Espinosa Flores: outra técnica bastante usada foi criada em 1966 por Espinosa Flores. A circlagem é realizada usando ancoragem no ligamento de Mackenrodt, no lábio posterior do colo, no ligamento de Mackenrodt contralateral e no lábio anterior do colo, onde é fixado o nó. A sustentação é dada por fita cardíaca 3,0cm.

 

Circlagem Transabdominal: Foi feita pela primeira vez em 1965 por Benson e Durfree. Nenhuma evidência é superior a circlagem via abdominal em relação a via vaginal (McDonald e Shirodkar). A transabdominal é indicada para as pacientes que além da IIC, houve falhas nas circlagens transvaginais anteriores, ou nas que a circlagem via vaginal é impossível de ser realizada, tais como (cérvix encurtada adquirida, acentuadas lacerações ou defeito da cérvix (trauma ou circlagens prévias), fístula cérvico vaginal e/ou cervicite subaguda.

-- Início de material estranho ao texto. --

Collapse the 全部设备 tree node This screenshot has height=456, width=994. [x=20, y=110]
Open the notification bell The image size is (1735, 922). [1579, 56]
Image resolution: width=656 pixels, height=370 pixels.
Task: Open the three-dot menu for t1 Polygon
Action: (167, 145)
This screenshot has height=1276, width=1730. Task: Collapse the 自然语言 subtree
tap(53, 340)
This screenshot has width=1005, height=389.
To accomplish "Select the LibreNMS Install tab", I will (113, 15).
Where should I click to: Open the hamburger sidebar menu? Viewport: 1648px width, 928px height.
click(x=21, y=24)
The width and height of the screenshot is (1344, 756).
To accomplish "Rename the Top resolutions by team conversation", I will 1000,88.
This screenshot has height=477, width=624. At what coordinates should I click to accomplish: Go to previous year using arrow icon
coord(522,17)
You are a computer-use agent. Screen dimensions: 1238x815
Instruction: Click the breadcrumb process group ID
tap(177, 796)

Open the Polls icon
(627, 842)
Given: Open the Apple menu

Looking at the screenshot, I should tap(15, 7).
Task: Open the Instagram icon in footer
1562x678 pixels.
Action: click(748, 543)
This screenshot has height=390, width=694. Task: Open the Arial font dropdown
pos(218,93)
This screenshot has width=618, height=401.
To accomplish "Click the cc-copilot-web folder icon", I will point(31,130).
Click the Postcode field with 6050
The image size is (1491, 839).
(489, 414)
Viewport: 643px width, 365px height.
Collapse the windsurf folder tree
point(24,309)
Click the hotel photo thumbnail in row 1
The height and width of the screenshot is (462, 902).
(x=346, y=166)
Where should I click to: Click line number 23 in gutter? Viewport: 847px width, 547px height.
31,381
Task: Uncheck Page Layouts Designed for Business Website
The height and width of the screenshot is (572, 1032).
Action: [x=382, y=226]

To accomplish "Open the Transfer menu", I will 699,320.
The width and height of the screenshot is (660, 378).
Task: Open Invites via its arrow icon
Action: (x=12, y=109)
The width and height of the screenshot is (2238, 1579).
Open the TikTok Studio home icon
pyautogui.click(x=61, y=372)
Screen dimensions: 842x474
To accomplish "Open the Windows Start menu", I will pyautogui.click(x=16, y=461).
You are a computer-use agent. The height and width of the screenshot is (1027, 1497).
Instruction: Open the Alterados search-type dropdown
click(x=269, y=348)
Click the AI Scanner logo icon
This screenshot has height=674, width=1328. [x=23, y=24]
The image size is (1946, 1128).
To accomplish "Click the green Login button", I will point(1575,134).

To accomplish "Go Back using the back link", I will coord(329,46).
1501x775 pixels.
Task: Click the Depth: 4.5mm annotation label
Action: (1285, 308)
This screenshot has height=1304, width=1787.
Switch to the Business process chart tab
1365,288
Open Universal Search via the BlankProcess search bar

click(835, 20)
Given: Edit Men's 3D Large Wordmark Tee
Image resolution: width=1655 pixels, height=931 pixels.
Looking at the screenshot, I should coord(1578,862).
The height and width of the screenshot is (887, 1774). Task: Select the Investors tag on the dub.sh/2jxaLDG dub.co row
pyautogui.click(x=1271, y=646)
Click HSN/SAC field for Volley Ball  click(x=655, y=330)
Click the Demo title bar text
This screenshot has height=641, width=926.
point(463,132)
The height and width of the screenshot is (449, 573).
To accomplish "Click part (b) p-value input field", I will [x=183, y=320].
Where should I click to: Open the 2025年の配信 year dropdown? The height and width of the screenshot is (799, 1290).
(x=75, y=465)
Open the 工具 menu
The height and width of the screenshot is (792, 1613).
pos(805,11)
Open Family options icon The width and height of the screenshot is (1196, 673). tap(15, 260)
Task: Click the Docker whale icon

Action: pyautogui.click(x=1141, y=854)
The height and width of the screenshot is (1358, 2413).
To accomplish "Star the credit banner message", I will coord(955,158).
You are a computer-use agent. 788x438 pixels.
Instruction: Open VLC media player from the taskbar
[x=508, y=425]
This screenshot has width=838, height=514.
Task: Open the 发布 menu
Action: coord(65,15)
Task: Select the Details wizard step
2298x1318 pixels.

Lash: é realizada fora da gestação. Consiste na sutura com pontos separados da musculatura ístmica, após extensa dissecção da bexiga ao nível da mucosa vaginal (Lash & Lash). A grande crítica que se faz a esta técnica se refere ao risco de infertilidade associado a sutura do istmo, podendo levar a estenose e obliteração do canal istmocervical, e por este motivo não há muito uso. Ela pode ser realizada via abdominal ou via transvaginal. A maioria dos médicos fazem via abdominal porque via vaginal dá um pouco mais de trabalho.

 

Circlagem de emergência: Aarts e Associados (1995), recentemente fizeram uma revisão da circlagem tardia no segundo trimestre, comumente conhecida como “circlagem de emergência”. Esses autores concluíram que a circlagem de emergência pode ser benéfica para algumas mulheres, mas que a incidência de complicações, principalmente infecção, é alta.

 

Em todas as técnicas de circlagens a paciente deve aguardar repouso no leito por 24 horas. Há restrição em relação a atividade física, até o termo da gravidez. Desaconselha-se o coito ou qualquer manipulação na vagina pelo restante da gestação (esta não é uma regra).

 

As pacientes devem estar cientes do risco do parto prematuro e ser instruídas a relatar qualquer sintoma de pressão na pelve ou nas costas, corrimento vaginal, dor pélvica ou nas costas. Esses cuidados devem ser observados até o termo da gestação ou, pelo menos até 34 semanas de gestação.

 

Quando ocorrer o aborto ou parto iminente, há necessidade de rápida retirada das suturas, pois caso elas permaneçam in situ, há riscos de graves lacerações do colo ou mesmo ruptura uterina.